COMPITI DA SVOLGERE →
**1)** Trasforma in un elenco puntato il paragrafo dell'articolo sulla crisi dei trasporti che comincia con "Ma non è l'unico fattore critico", mantenendone i fatti principali.
**2)** Secondo l'articolo sulla crisi dei trasporti, quanti autisti mancano in tutta Italia?

ESTRATTO DEL DOCUMENTO →
□ □ □ □

Le reazioni

«Settore trasporti, una crisi conclamata ormai da tempo»

n provincia mancano 3.000 autisti «ma adesso emerge anche un senso di forte demotivazione. E le patenti costano troppo»

«Un mestiere che ingiustamente, nel tempo, ha perso tutto il suo appeal, nonostante sia una delle professioni più belle e importanti per l’intera economia nazionale». Non ha alcun dubbio Sergio Piardi, presidente provinciale della Fai (Federazione autotrasportatori italiani) riguardo la validità di un settore «fondamentale anello di congiunzione tra produttore e consumatore», oggi alle prese con una profonda crisi dettata dalla mancanza di personale. Un quadro complesso che parte da lontano e che oggi, per il Bresciano, si traduce in un «ammanco» di almeno 3mila autisti (in Italia ne mancano oltre 20 mila) nelle 2.400 ditte locali. Una situazione che presenta criticità ben identificate, a partire proprio dalla disaffezione verso una professione che richiede grossi sacrifici: «Se qualcuno va in pensione non c’è più un turnover - sottolinea Giuseppina Mussetola, consigliera Fai -. Le motivazioni sono varie, a partire dal costo eccessivo per conseguire le patenti necessarie (C, Cqc e CE): migliaia di euro spesso insostenibili per un ragazzo che deve iniziare a lavorare o per un uomo che ha famiglia. Una questione che è sfociata in maniera evidente con l’abolizione della leva militare: all’epoca in molti tornavano a casa con la patente dei camion che convertivano da militare a civile».

Ma non è l’unico fattore critico: «Ultimamente si respira una forte demotivazione, dovuta a una tipologia di lavoro imposta dai committenti che obbligano i camionisti a sottostare a lunghissimi tempi di attesa nella fase di carico e scarico. Spesso bloccati anche per una giornata intera, provocando insoddisfazione nei camionisti che invece di stare fermi vorrebbe tornare a lavorare, e di perdite di introiti per l’azienda impossibilitata a fare altri viaggi avendo camion e autisti bloccati - spiega la consigliera -. Per risolvere la questione sarebbe sufficiente che la committenza organizzasse gli orari di consegna evitando file e attese inutili e controproducenti. Senza contare che le ore in cui si resta al “palo” non sono da mettere in fattura».

□ □ □ □

DATI FORNITI →
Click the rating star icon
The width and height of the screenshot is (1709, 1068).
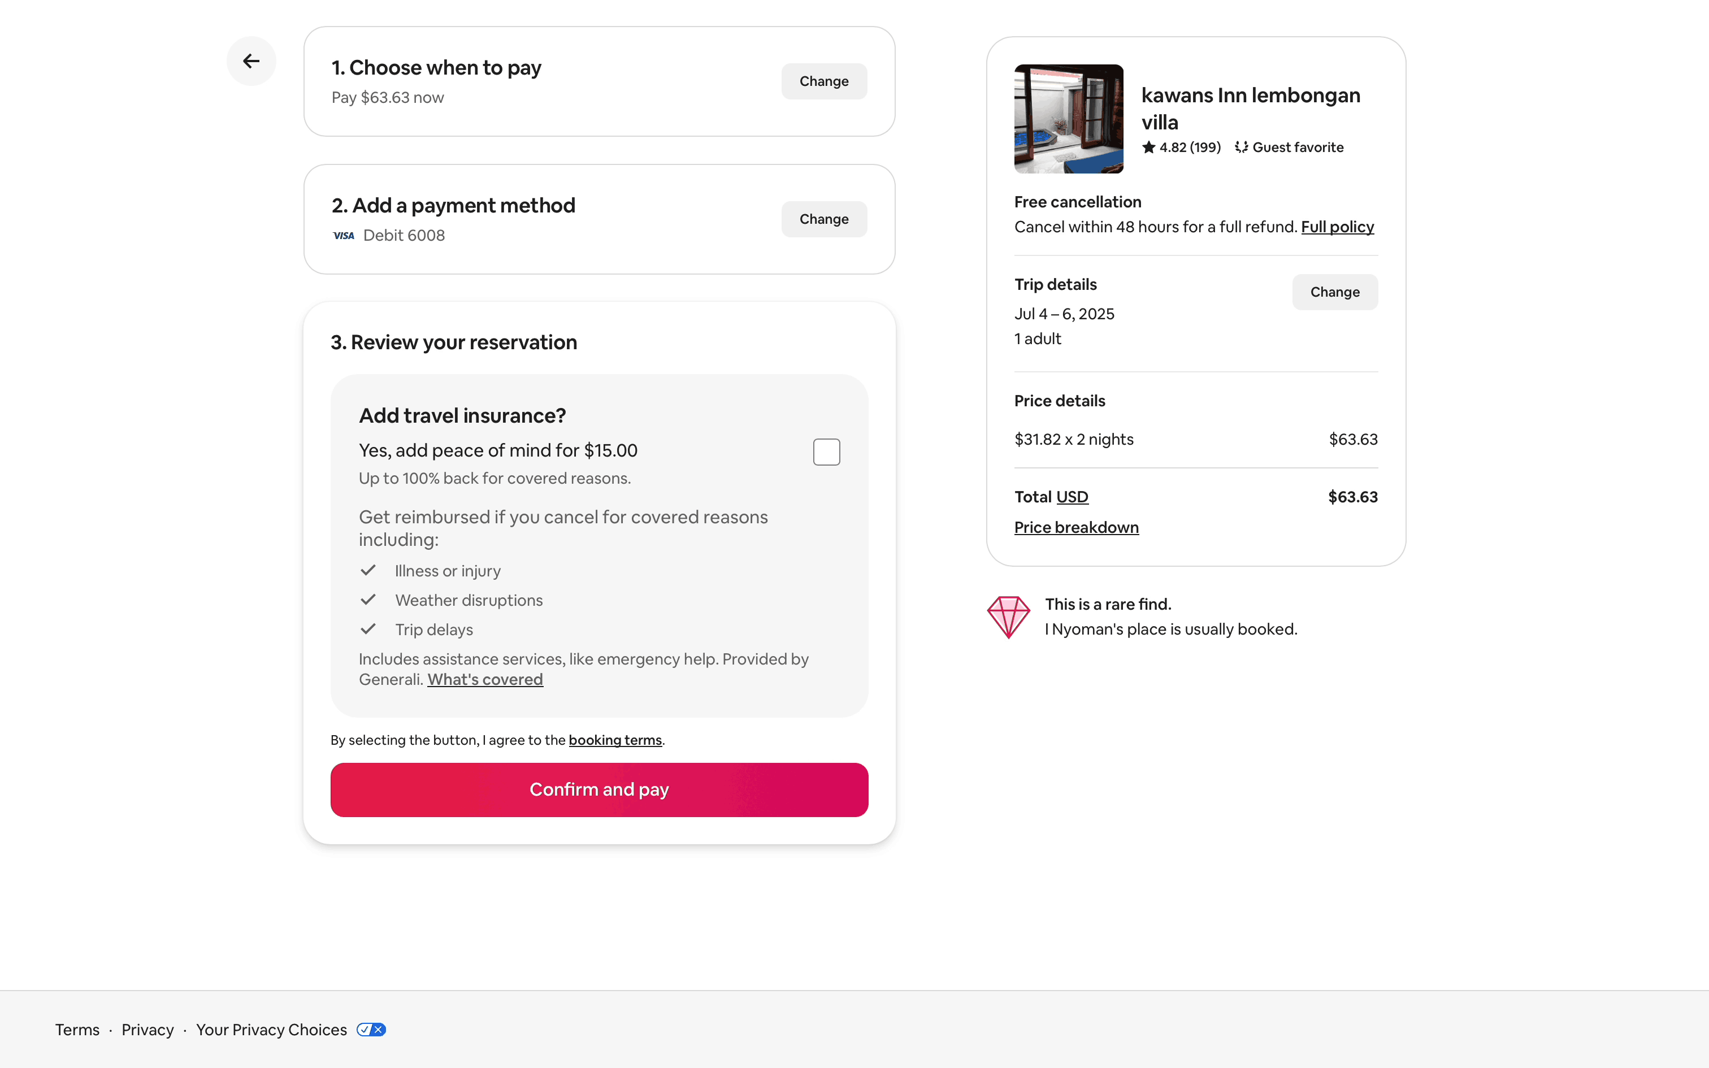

□ □ □ □

RISPOSTE AI COMPITI →
**1)**
- Tra i camionisti c'è una forte demotivazione, causata da un tipo di lavoro imposto dai committenti.
- I camionisti devono affrontare attese lunghissime durante il carico e lo scarico, a volte per un'intera giornata.
- Ne derivano insoddisfazione per i camionisti, che vorrebbero tornare a lavorare, e perdite di introiti per l'azienda, che non può fare altri viaggi.
- Basterebbe che la committenza organizzasse gli orari di consegna per evitare file e attese inutili.
- Le ore di fermo non si possono mettere in fattura.

**2)** In Italia mancano oltre 20 mila autisti.